#### THE REQUEST
Render the stretch of the listing from the line containing "Switch to the Create panel plus tab" through the end of the listing as a numbered list, skipping any blank lines and leaving out the pictures.

--- start ---

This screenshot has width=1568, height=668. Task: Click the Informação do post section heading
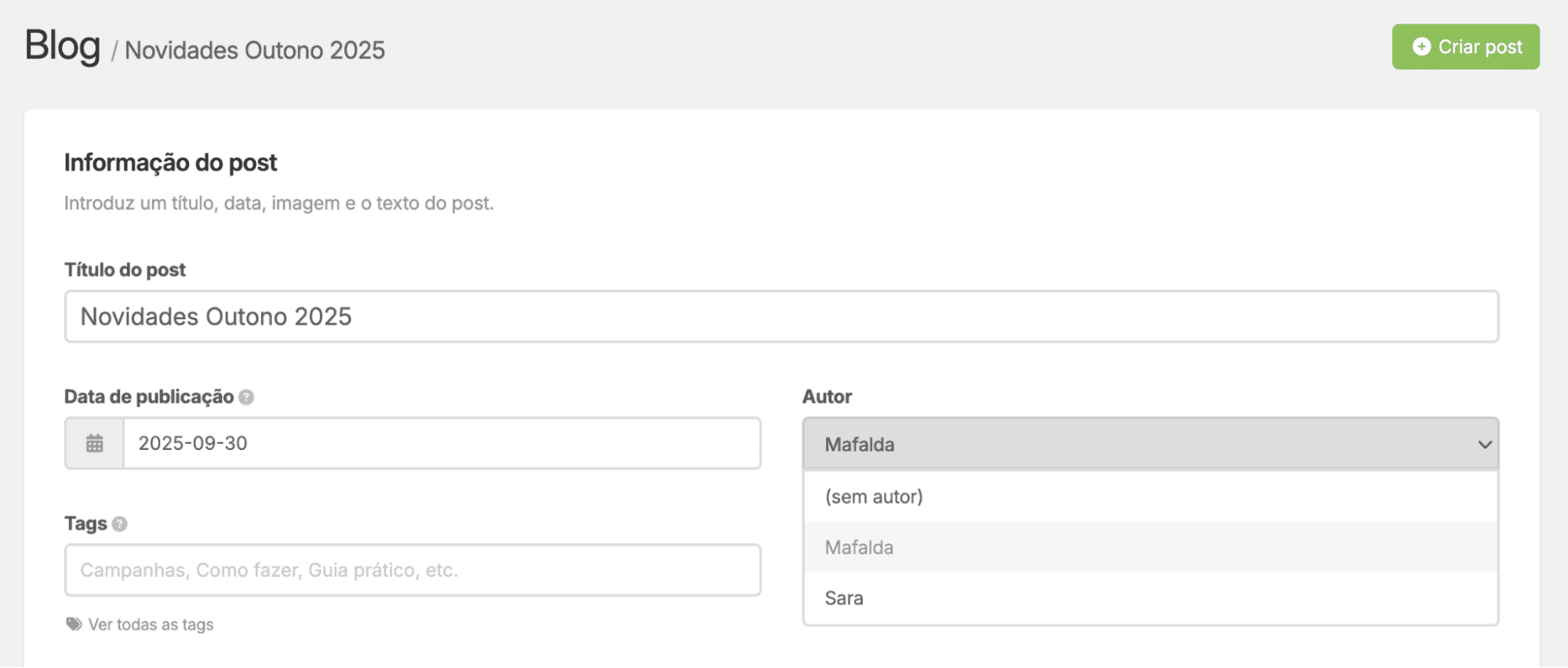170,162
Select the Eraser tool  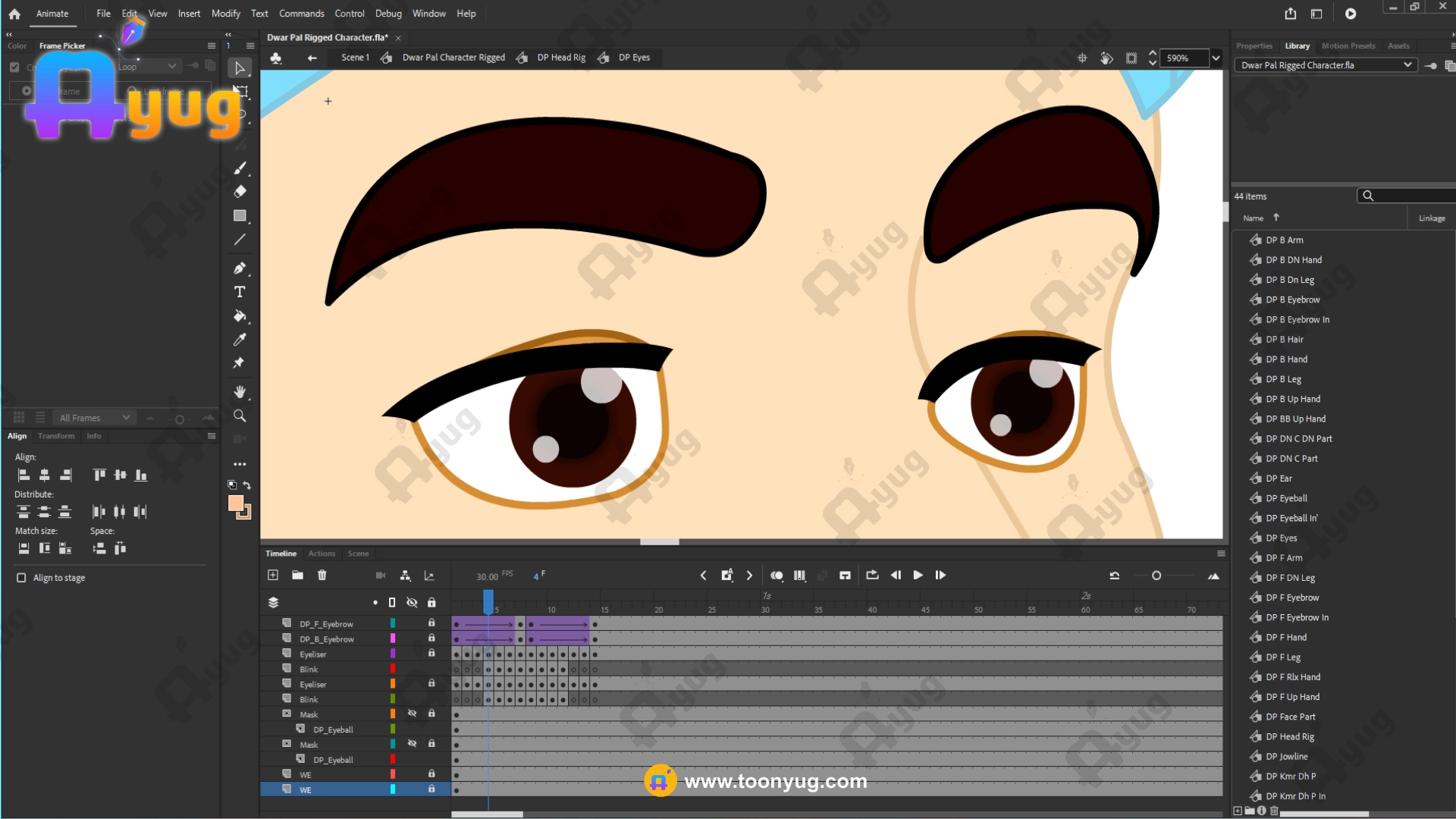tap(240, 192)
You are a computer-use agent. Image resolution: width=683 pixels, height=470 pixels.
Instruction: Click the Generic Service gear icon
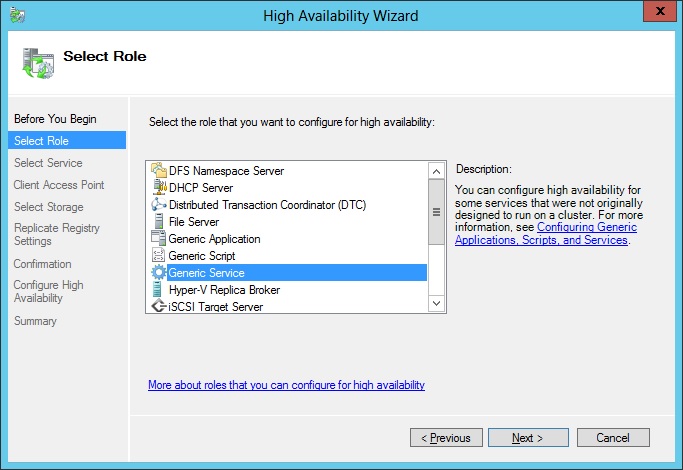click(x=159, y=272)
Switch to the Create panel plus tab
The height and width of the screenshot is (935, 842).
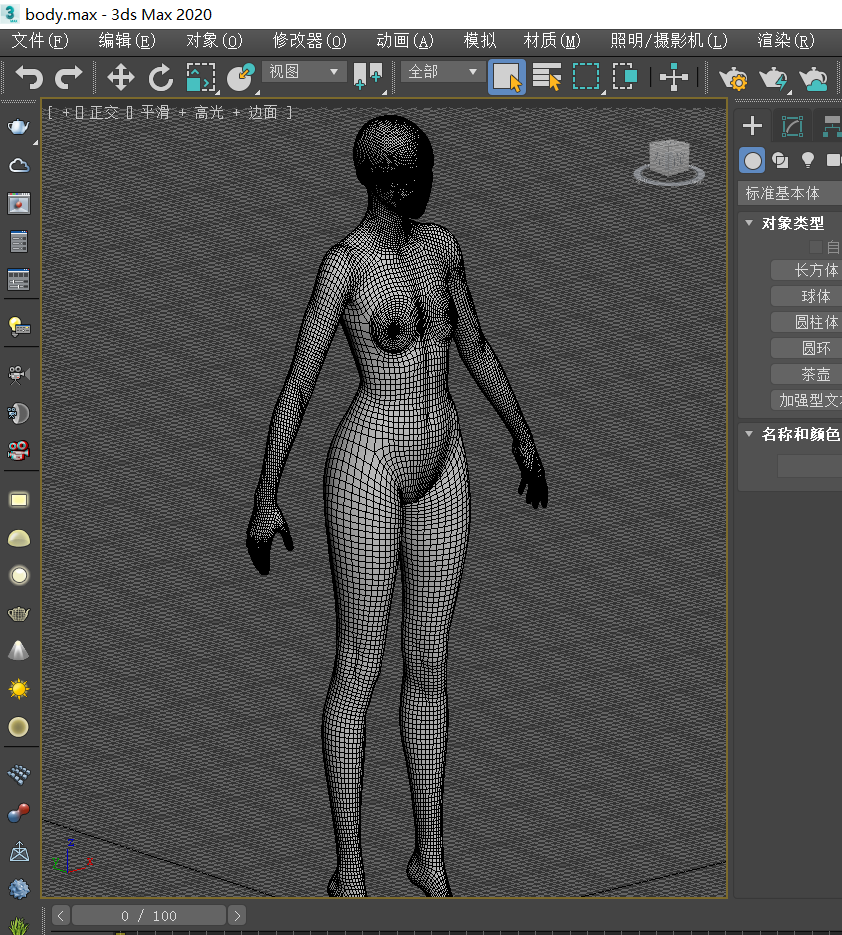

--- end ---

#### SOLVED EXERCISE
1. Switch to the Create panel plus tab
2. The height and width of the screenshot is (935, 842).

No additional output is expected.